[Data Boundary: Start]

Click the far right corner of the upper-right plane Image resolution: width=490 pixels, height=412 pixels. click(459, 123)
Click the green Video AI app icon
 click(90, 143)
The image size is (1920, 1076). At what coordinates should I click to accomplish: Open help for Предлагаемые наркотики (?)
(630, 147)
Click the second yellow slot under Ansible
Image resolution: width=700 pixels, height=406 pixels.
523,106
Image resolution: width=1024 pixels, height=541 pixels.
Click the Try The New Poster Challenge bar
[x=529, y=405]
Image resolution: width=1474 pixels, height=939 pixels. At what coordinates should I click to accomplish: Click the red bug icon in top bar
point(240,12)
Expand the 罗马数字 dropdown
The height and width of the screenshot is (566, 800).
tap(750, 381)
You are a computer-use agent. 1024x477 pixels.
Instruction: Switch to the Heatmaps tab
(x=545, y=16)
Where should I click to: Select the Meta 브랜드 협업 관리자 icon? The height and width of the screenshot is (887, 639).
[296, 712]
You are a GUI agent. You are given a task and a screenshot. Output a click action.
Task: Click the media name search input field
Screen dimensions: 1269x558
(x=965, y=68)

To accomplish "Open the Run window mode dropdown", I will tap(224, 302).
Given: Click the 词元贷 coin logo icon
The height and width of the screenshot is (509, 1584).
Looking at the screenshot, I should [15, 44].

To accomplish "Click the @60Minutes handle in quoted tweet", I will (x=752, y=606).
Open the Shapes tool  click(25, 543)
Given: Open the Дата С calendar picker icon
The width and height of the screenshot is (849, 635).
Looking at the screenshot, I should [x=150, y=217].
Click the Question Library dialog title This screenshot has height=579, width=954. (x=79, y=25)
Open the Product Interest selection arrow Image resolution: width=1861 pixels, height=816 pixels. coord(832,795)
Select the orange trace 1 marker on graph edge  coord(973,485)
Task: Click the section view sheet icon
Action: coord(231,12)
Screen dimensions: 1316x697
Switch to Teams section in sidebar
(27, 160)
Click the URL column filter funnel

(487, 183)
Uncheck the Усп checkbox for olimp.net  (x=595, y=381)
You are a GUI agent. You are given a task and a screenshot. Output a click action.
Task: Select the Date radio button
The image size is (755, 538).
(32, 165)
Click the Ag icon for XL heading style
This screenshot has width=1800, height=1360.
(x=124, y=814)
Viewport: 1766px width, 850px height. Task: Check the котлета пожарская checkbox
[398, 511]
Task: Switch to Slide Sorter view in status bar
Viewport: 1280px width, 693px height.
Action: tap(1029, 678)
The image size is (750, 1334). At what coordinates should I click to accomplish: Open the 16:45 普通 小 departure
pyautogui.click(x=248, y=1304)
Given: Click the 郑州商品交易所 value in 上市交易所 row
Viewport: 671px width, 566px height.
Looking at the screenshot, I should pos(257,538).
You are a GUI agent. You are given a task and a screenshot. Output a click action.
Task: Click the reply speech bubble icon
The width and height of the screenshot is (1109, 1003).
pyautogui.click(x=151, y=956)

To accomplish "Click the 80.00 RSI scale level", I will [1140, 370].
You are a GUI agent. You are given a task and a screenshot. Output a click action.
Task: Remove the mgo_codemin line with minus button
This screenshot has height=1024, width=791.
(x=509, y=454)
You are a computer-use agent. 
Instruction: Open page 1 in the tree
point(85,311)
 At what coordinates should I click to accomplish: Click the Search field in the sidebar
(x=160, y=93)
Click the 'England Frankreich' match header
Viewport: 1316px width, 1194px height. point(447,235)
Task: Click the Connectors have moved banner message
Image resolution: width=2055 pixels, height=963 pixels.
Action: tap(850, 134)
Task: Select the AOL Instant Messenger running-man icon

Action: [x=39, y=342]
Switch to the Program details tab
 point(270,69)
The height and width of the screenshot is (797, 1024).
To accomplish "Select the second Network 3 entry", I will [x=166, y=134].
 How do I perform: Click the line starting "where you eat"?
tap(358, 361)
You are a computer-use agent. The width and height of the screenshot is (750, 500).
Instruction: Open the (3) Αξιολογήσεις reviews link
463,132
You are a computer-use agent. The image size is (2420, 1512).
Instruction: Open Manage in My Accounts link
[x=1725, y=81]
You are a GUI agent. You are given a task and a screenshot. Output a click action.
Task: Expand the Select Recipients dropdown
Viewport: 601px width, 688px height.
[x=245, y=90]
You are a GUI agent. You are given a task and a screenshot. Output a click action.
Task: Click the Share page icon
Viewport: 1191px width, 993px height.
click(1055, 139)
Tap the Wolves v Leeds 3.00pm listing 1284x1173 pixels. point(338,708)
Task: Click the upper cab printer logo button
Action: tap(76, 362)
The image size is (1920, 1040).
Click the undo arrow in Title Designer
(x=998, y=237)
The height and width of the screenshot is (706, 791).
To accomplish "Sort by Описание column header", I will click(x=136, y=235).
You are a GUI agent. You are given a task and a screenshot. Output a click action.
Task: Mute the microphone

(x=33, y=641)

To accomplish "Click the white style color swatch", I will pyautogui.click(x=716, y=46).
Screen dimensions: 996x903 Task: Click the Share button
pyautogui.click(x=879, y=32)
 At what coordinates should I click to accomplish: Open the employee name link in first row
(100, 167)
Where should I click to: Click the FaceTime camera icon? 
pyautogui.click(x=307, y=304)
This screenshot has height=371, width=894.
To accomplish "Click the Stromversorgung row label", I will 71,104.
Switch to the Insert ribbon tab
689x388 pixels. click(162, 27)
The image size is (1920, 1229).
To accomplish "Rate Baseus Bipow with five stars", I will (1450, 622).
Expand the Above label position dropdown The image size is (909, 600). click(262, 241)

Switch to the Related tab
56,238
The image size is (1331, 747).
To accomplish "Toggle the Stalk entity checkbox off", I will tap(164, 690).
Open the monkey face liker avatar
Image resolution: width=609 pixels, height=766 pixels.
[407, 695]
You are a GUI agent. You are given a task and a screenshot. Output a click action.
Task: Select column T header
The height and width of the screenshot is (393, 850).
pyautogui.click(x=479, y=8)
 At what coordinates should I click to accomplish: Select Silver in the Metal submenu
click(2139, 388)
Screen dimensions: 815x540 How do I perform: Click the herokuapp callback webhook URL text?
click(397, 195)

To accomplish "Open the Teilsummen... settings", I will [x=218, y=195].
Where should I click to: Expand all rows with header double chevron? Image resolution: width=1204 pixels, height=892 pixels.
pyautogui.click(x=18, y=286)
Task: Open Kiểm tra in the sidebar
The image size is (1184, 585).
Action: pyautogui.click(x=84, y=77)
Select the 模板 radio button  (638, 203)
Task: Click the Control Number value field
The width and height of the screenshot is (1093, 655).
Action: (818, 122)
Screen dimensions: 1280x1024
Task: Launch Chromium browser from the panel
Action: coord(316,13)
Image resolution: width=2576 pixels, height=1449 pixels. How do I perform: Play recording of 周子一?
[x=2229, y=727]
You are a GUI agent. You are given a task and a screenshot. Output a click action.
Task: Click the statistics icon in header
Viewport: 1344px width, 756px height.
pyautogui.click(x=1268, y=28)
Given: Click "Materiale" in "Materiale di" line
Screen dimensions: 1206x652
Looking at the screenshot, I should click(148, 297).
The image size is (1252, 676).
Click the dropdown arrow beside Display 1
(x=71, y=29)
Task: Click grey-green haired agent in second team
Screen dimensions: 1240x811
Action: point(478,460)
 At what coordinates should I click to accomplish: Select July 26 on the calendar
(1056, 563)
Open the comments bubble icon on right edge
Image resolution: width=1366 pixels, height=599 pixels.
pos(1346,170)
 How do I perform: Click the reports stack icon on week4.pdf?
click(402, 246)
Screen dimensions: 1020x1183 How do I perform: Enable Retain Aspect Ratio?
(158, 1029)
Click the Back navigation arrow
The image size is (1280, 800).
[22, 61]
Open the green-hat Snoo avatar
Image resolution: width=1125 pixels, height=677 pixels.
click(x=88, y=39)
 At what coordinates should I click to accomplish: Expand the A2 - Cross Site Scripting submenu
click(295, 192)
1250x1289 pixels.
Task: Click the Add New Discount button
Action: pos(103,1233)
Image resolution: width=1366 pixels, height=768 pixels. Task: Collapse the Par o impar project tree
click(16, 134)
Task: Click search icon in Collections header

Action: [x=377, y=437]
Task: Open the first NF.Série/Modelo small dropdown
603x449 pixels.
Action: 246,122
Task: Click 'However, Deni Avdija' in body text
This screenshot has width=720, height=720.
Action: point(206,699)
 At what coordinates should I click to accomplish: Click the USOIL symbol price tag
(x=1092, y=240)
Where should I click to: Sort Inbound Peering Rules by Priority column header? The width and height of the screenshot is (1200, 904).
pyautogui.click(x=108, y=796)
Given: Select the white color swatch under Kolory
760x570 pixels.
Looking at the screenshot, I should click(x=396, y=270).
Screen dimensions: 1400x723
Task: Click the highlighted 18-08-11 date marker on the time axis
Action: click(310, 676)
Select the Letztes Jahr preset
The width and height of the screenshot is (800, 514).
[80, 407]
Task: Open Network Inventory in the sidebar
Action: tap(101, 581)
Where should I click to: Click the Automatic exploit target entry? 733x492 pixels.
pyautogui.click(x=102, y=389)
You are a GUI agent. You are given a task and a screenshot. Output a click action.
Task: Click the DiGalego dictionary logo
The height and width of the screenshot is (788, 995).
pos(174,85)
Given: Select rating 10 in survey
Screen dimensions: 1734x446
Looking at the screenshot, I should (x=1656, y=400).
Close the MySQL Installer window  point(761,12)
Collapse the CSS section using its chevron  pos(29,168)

[Data Boundary: End]

- _Exercise brief_:
All lines containing "label" in the material above should appear in your reply, copied exactly.

- _Reply_:
To accomplish "Click the Stromversorgung row label", I will 71,104.
Expand the Above label position dropdown The image size is (909, 600). click(262, 241)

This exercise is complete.